To identify organ aging signatures, participants were clustered by greedy minimization of intra-cluster organ age gap variances (Ward’s linkage method), revealing 3 distinct clusters. Participant characteristics for each cluster, as well as the mean and SD of individual organ age gaps, were reported. Differences in these characteristics across the 3 clusters was assessed either using χ² tests for binary variables or analysis of variance (ANOVA) tests for continuous variables. Cox proportional hazards models were implemented to assess differences in risks for cancer, CHD, ESKD, HF, infection, stroke, and mortality by categorical organ age gap and organ age cluster. Participants were followed from visit 2 until the event occurred, death, withdrawal from the study, or administrative censoring on December 31, 2020. Cancer outcomes were censored on December 31, 2015. Each model was adjusted for baseline age, sex, race and study-center combinations, smoking status, eGFR_Cr-Cys, diabetes, SBP, CHD, HF, stroke, anti-HTN medication status, total cholesterol, and BMI. Associations were determined to be significant using a Bonferroni correction for the number of comparisons (e.g., P < 0.05/77, where 77 = no. of organs × no. of diseases). To further investigate whether there were associations between individual organ-specific gaps with the corresponding cancer type, a similar analysis was used to assess longitudinal associations between index exam (visit 2) organ age gaps and each of the 13 different types of cancers considered, with significance being defined as having a P value of less than 0.05/13¹¹ (<3.5 × 10^–4). To evaluate the proteins associated with organ age cluster, we used a P value of less than 0.05/4955 proteins. The top 100 proteins were entered into the STRNG Core Data Resource to visualize protein-protein association networks (60). Gene set enrichment analyses were performed to evaluate for over-representation of members of predefined gene sets by Gene Ontology, KEGG, and Reactome. A Benjamini-Hochberg adjusted P value of less than 0.05 for gene set enrichment was considered statistically significant.

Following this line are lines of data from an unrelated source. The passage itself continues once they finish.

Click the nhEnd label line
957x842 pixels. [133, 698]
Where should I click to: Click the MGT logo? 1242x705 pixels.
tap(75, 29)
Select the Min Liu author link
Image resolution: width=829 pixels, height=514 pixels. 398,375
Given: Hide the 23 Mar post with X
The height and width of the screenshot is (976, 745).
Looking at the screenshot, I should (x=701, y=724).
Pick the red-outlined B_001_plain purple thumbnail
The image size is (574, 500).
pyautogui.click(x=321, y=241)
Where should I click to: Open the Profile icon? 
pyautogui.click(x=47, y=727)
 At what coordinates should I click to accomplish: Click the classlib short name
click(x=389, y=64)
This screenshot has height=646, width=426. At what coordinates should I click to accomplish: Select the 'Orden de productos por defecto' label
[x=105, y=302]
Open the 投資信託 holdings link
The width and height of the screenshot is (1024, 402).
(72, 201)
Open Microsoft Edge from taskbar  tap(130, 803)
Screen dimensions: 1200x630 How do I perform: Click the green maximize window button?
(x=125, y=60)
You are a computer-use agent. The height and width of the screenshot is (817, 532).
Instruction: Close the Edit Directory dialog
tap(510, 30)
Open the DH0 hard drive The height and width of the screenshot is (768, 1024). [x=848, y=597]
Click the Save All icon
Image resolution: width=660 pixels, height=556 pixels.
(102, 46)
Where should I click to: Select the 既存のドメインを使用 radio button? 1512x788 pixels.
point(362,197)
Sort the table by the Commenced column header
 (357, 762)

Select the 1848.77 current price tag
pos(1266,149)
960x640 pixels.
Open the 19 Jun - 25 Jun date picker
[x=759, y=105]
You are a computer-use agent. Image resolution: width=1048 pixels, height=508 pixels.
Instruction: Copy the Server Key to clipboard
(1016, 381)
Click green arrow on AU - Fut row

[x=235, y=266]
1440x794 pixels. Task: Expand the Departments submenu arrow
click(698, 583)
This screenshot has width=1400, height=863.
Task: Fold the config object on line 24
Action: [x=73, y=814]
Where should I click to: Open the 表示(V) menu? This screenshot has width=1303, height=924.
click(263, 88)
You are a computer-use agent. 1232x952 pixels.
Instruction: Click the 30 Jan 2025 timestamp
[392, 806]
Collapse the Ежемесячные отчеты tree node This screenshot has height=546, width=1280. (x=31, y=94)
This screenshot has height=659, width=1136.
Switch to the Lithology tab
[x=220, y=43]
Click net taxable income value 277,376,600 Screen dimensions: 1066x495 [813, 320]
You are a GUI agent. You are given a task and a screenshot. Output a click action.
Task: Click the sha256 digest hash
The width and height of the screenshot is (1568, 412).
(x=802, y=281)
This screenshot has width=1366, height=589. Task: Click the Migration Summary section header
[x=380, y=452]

Study approval. All participants provided written informed consent, and the institutional review boards at each study site approved the study, and the ARIC study was reviewed and approved by the Johns Hopkins University Institutional Review Board.

Data availability. Underlying data, including proteomics data, are accessible through NIH’s BioLINCC and by dbGaP (phs000280.v3.p1) as per NIH sharing policy in a future data freeze. Pre-existing data access policies for each of the parent cohort studies specify that research data requests can be submitted to each steering committee; these will be promptly reviewed for confidentiality or intellectual property restrictions and will not unreasonably be refused. Please refer to the data sharing policies of these studies. Individual level patient or protein data may further be restricted by consent, confidentiality or privacy laws/considerations. These policies apply to both clinical and proteomic data. Values for all data points in graphs are reported in the Supporting Data Values file.